Wimbush also had the 43-yard bomb to Finke to put the Irish up 14–0 less than five minutes into the game, converted fourth-and-one to keep a scoring drive alive in the second quarter and had a 22-yard rush to pick up a third-and-long during a third-quarter drive which ended in a Notre Dame field goal.
“I just had so much fun out there,” Wimbush said. “Just playing ball and not worrying about anything else.”
Kelly spoke last week about how his staff was planning ways to set Wimbush up for success. The play-calling would be “much more about calling the offense for who Brandon Wimbush is rather than who we want him to be.” If Wimbush couldn’t execute the way they wanted him to, Kelly wouldn’t be afraid to replace him with backup Ian Book. And Wimbush, he swears, was O.K. with that.

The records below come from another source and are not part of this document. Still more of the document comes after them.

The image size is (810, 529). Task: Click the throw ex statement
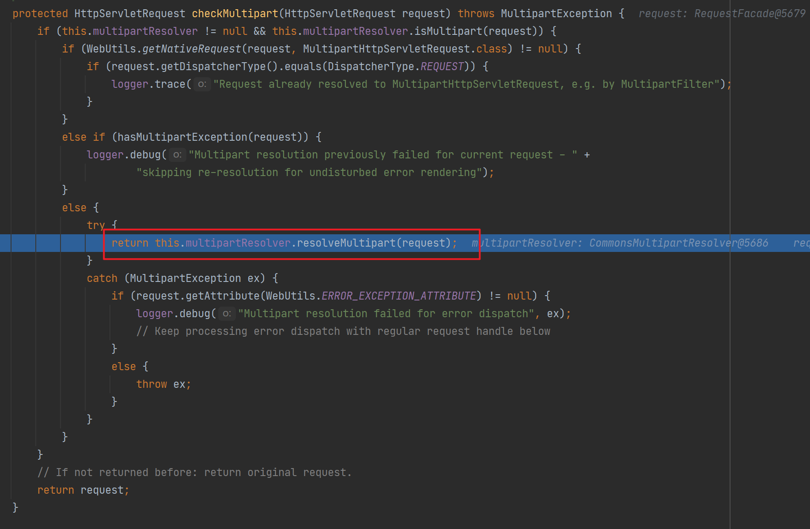pos(163,384)
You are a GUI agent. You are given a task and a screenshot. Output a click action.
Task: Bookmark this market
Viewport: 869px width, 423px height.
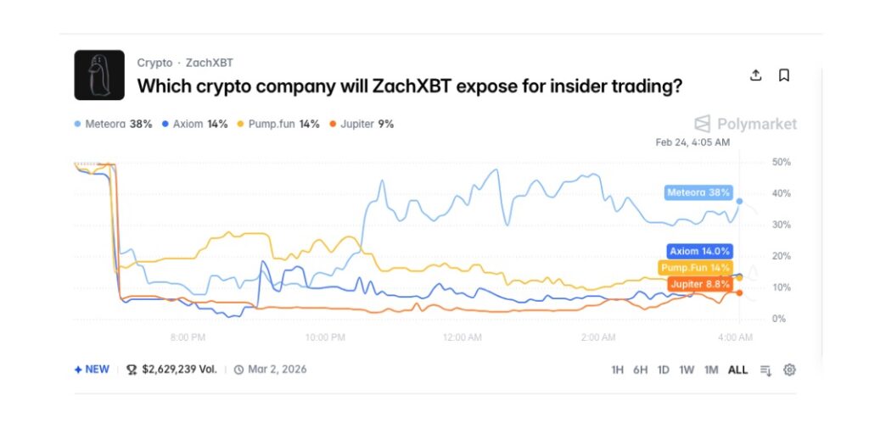pyautogui.click(x=784, y=75)
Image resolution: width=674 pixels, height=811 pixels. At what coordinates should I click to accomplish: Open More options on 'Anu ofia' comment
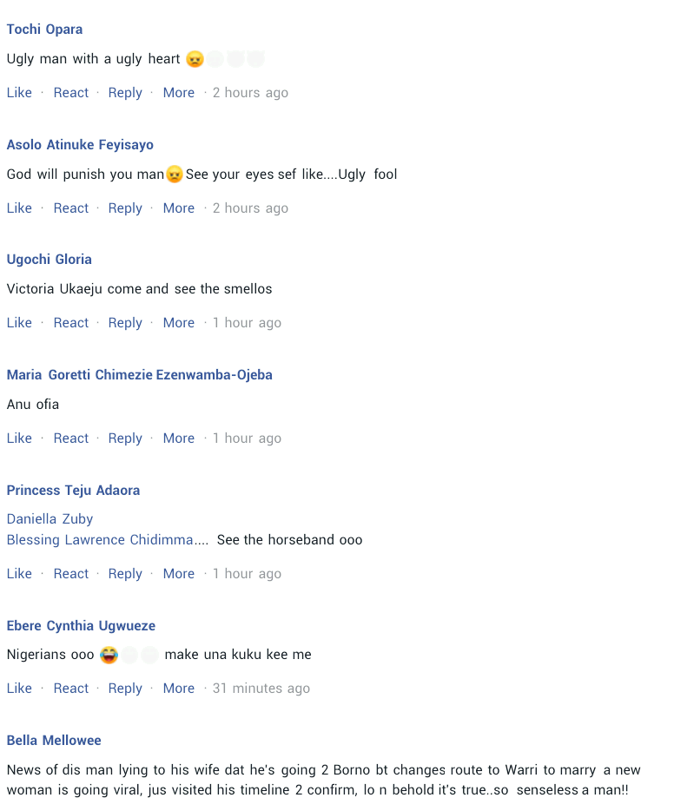coord(179,438)
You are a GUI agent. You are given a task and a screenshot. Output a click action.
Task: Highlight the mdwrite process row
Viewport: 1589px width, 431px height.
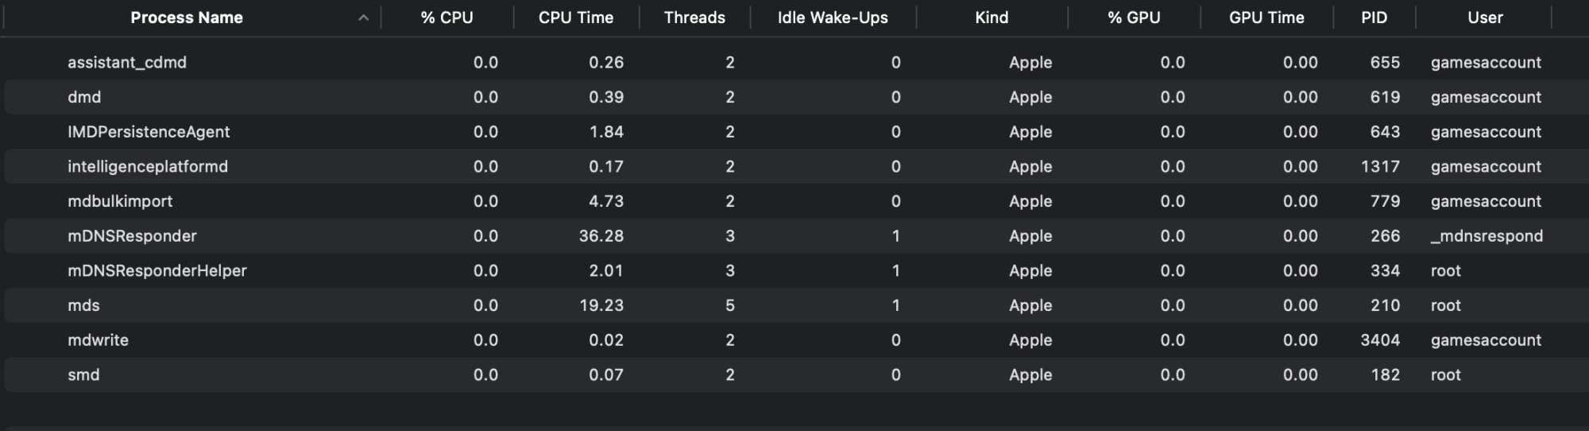click(x=98, y=340)

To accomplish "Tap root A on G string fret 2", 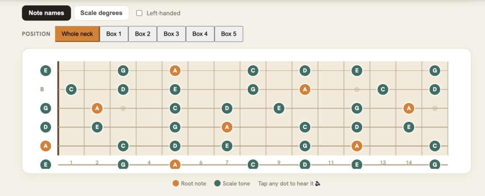I will point(97,108).
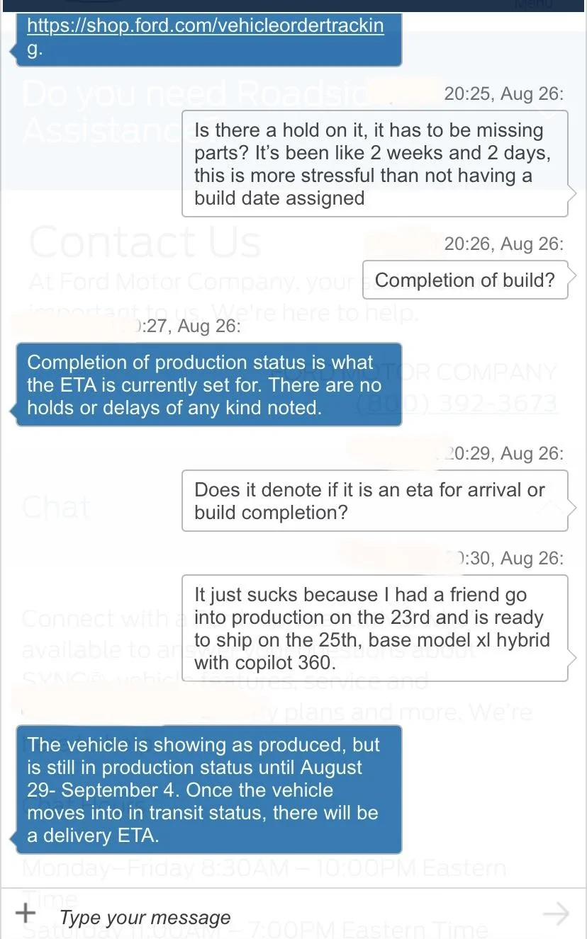Select the agent's 'no holds or delays' reply bubble
This screenshot has height=939, width=587.
(209, 385)
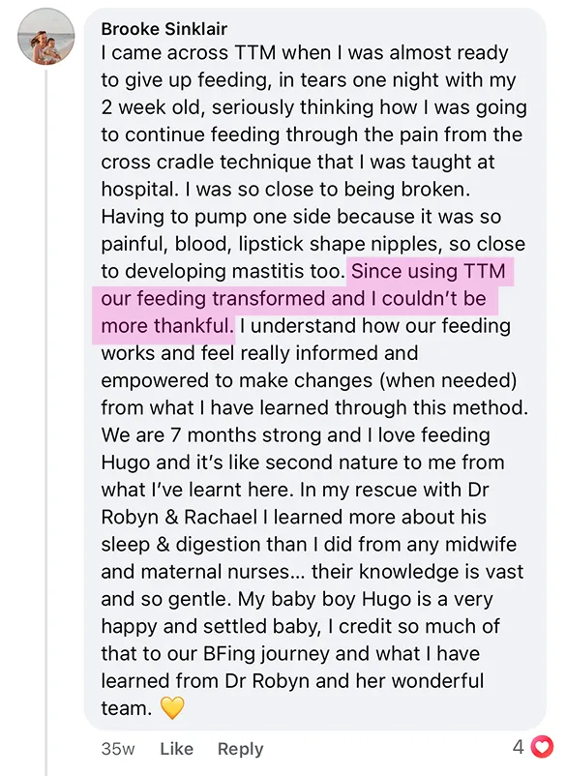Image resolution: width=566 pixels, height=776 pixels.
Task: Click the Brooke Sinklair name link
Action: tap(164, 29)
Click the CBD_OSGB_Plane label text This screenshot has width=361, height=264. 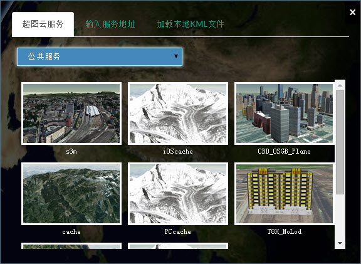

Notre Dame never had to resort to that. The only times Book came in were two chances to hand off two touchdown runs to Armstrong when Wimbush needed to leave the game after getting poked in the eye after he was grabbed by the facemask and later following a roughing the passer penalty.
Wimbush claims he wasn’t trying to prove anything with his performance. His stats weren’t gaudy by any means, but he was efficient and was the difference against perhaps the best defense Notre Dame will see all season.
“I think I made a statement, but I don’t think it was a necessary—that’s not what I was trying to go out here and do,” he said. “I told Ian Book, whoever, whenever, whatever it takes, we’re going to get this W. Him and I are on the same team and that’s one of my best friends on the team.
“We had packages in for him and we had packages in for me, and I think I did what I had to do to keep myself on the field and that’s all I really wanted to do. And to make plays that were there and I think I did.”